I have a few friends like that. They’re precious.

It’s wonderful to have company while you cook, to nibble and maybe share some wine as you finish making a meal… It’s lovely to have friends you can talk about your day to.

“Émile Comeau nodded. It was a relief to see his friend so interested. When Armand and Reine-Marie had arrived a week before it took Émile a day to adjust to the changes in Gamache. And not just the beard, and the scars, but he seemed weighed down, leaden and laden by the recent past. Now, Gamache was still thinking of the past, but at least it was someone else’s, not his own.”

This is an insightful passage. It shows us how much Émile understands and cares for Gamache. When you care for someone, their successes and well-being brings you happiness. Émile is relieved because he was worried for Gamache. He knows that while far from well, the Chief is healing. He even seems to understand the therapeutic function of digging around in and analyzing someone else’s past.

There are friends (barely deserving of the title) who are only around when all is well. Then there are those who are truer friends and who stick by you when you’re going through a rough patch. The best of friends go beyond that. They are those who keep you company at the worst of times, but cheer you on and are excited for you when you overcome.

Those friends are priceless. They are the Myrnas who not only “whisper in the darkness”, but open the bottle of champagne to toast your achievements.   

“Who hurt you, once/ so far beyond repair/ that you would meet each overture/ with curling lip?/ While we, who knew you well,/ your friends, (the focus of your scorn)/ could see your courage in the face of fear,/ your wit, and thoughtfulness,/ and will remember you/ with something close to love.”

Oftentimes true friends are the most deserving of our time and affection, but they aren’t always appreciated. This series has a number of steadfast friends who see courage in the face of fear… Myrna, Reine-Marie, Annie, the Brunels, Lacoste…

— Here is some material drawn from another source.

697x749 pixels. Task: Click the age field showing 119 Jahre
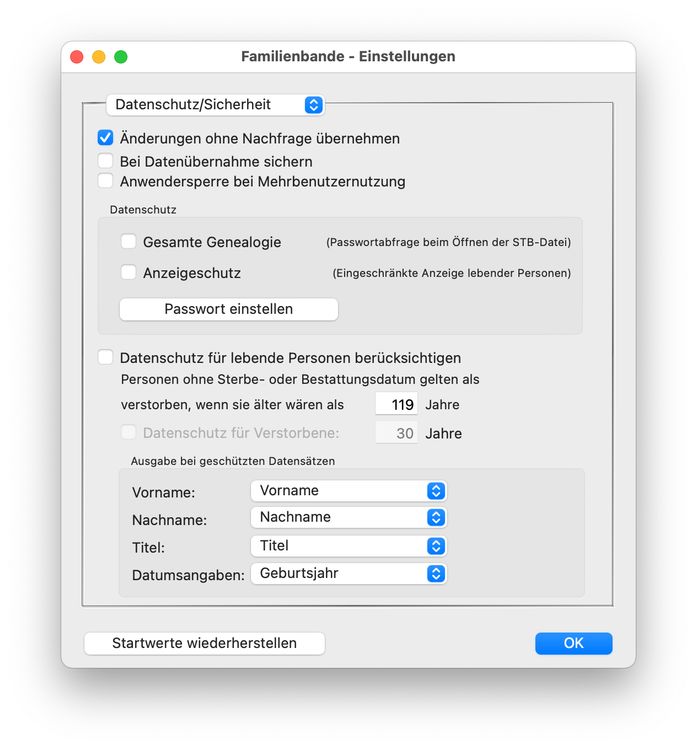coord(396,405)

“Finally Gamache looked at Émile. “ 
Gabri asks a good question.” 
“Are they partners?”Gamache nodded.“Well, he just doesn’t want to believe Olivier did it. That’s all.” 
“That’s true, he doesn’t. But the question is still good. If Olivier murdered the Hermit in a remote cabin, why move the body to a place it would be found?”

These friends are frequently those we’re close enough to that they’ve seen more than one version of us. They’ve seen our public face, but they’ve also seen us vulnerable and teary eyed. Sometimes they’ve seen us sobbing and broken. They’ve seen us gleeful and ecstatic. They know our dreams. Some they guess at because they’re too close to the heart to be spoken out loud (the kind we’re afraid to admit lest they never come true). These friends are the ones who hold our hands when we feel like we’re at the bottom.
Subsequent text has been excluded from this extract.